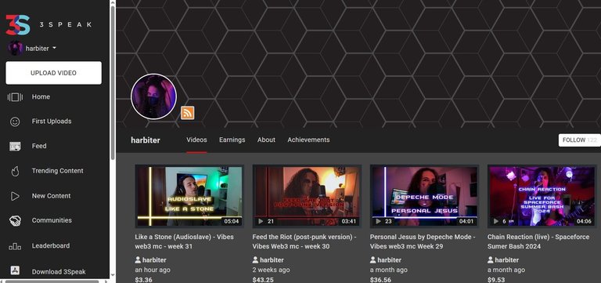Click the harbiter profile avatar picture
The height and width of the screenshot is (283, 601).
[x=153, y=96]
□ □ □ □ □ □ □
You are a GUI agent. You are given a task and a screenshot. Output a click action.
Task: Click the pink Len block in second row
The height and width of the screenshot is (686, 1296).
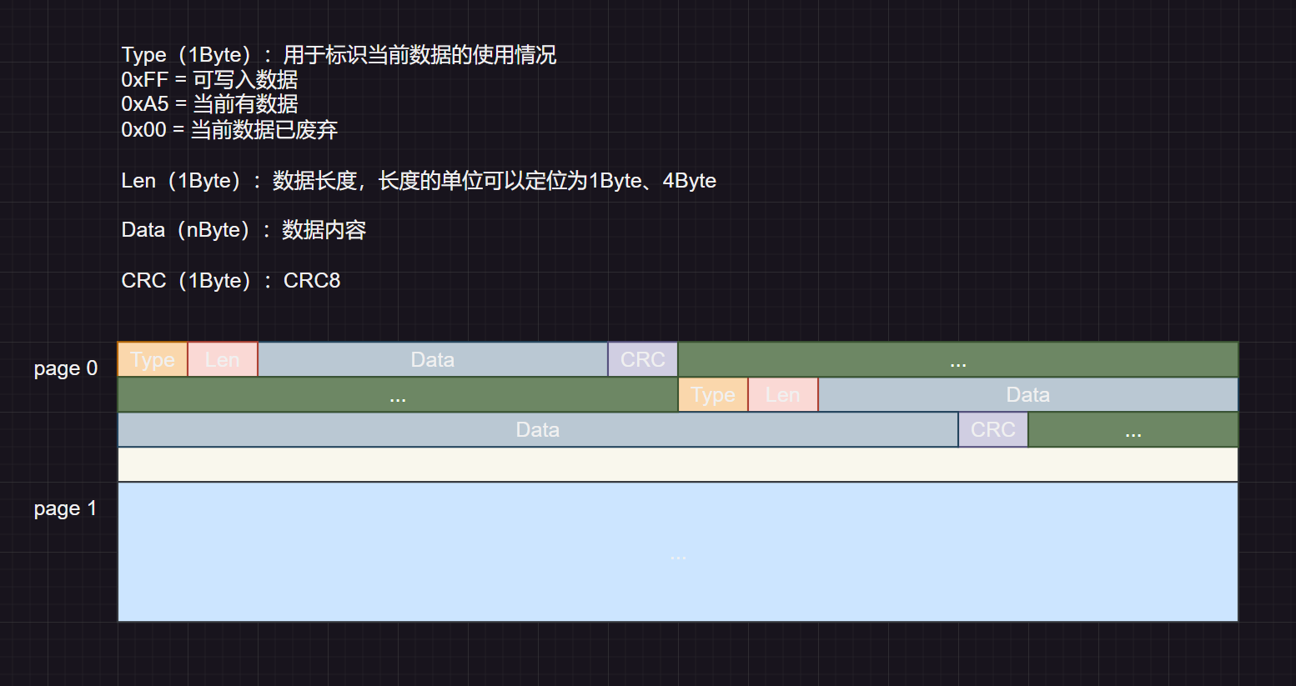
□ □ □ □ □ □ □
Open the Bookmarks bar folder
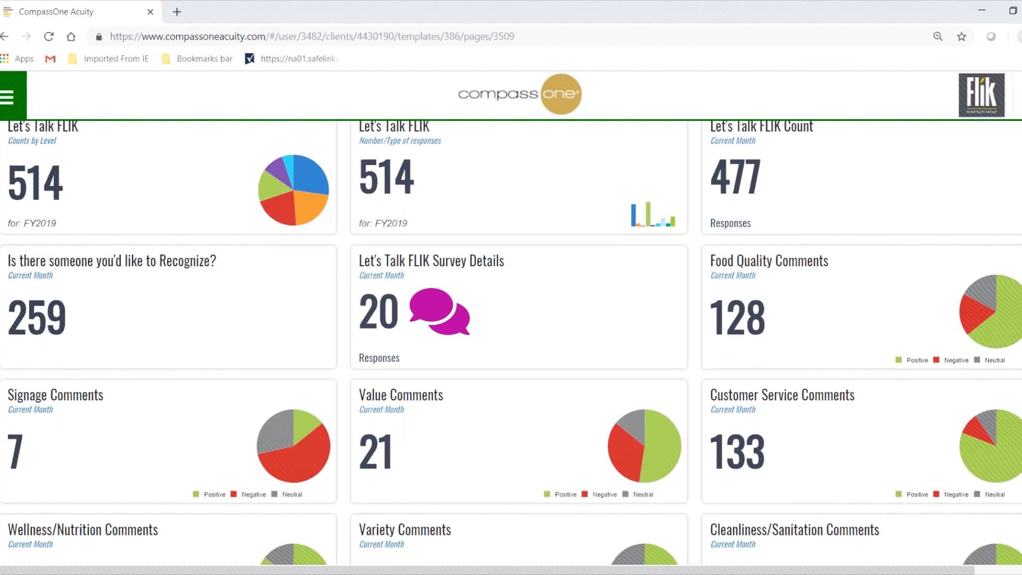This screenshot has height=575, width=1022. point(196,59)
□ □ □ □ □ □ □
Aim:
Can you repeat the entries from the line containing "Click the harbiter profile avatar picture" through the line containing "[x=153, y=96]", word for word, leaving out the pictures?

Exercise response:
Click the harbiter profile avatar picture
The height and width of the screenshot is (283, 601).
[x=153, y=96]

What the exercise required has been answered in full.